Being thrown into a totally different environment, Buck encounters such problems as, how to stay warm by burrowing into the snow to sleep, how to survive the lack of daily meals, and how to rely on his native and natural instincts. Buck soon becomes one of the most dominant dogs on the sled team. After living like a wild, independent animal for weeks upon weeks he soon learns to fend for himself. He becomes more familiar with killing animals for food and the primordial beast inside him begins to take over. He is no longer a domesticated animal but a wild dog.

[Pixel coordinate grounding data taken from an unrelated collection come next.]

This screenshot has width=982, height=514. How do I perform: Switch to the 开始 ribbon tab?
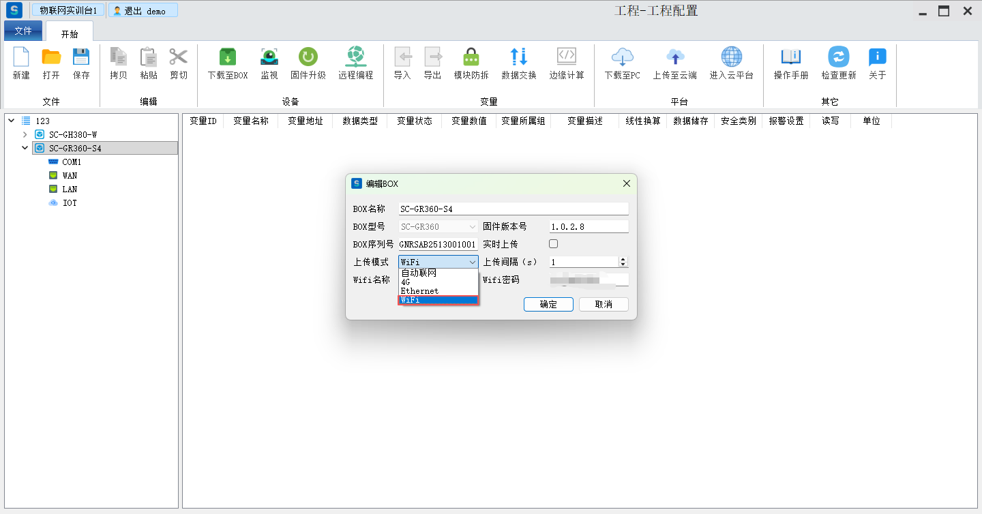[70, 34]
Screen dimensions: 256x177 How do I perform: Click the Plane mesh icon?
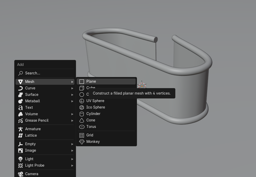tap(82, 82)
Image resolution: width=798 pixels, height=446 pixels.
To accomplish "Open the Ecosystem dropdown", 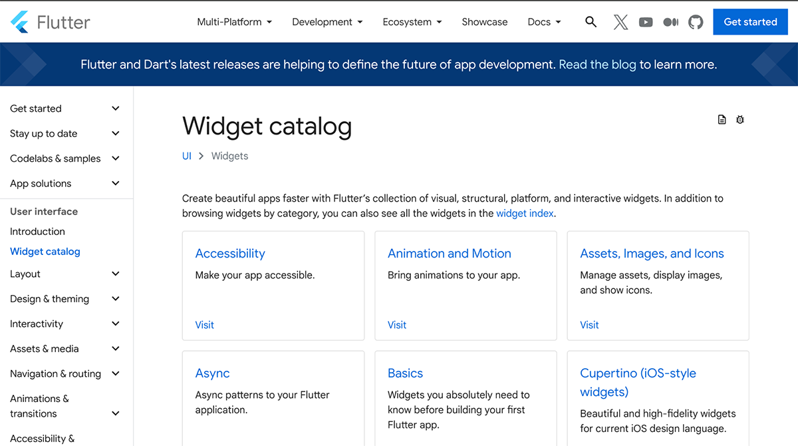I will tap(412, 21).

He soon becomes the leader of his pack of sled-dogs by beating the former leader, Spitz in a fight. Buck becomes such a popular sled-dog in the Klondike that he was admired by all. That is when The Scottish half-breed bought him and used Buck for many endurance and strength contests. This over work almost killed the dog. Buck was saved from this inhumane treatment by a man named John Thorton whom he grew to love. Through complete devotion Buck risked his life for John but did not succeed because John was killed. After this with having no more attachments Buck went to live with a pack of wolves. Buck was no longer a pet but a wild animal.
Realism is also a major part of the novel. It is in no way padded with goodness to leave the reader with a warm sensation in his heart. At times, the way in which beatings of the dogs are described makes the reader want to close the book. (Kennedy 345) White Fang was Jack London's next novel once again was inspired by his life in the Klondike and the relationship between man and beast. This novels` main character was White Fang who is three-quarters gray wolf and one-quarter dog this is who story revolves around.

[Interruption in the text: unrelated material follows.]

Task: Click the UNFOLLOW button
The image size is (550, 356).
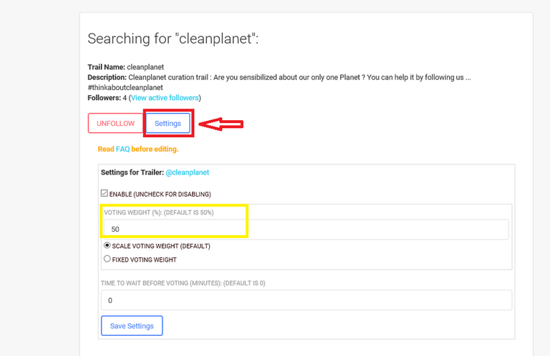Action: click(115, 123)
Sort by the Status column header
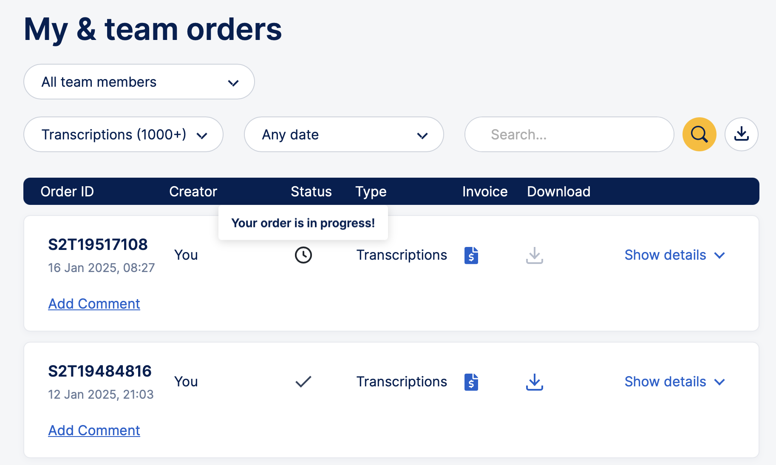 311,191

Mit-sah and Gray Beaver the Indians who were responsible for training White Fang and Weedon Scott who develops a special relationship with White Fang are also important characters of the novel. The story is set in the Klondike during the gold rush and revolves around the sled dogs and how they are lured by the female wolves in the wild and killed. One occasion the sled dog mated with the female wolf and White fang was born. The mother wolf and her cub White Fang wander into an Indian camp where White Fang was taken and raised by Mit-sah and Gray Beaver. White Fang began to learning to be domesticated and became a great pet for the Indians. Gray Beaver, who was addicted to alcohol, then traded White Fang to an evil man named Beauty Smith.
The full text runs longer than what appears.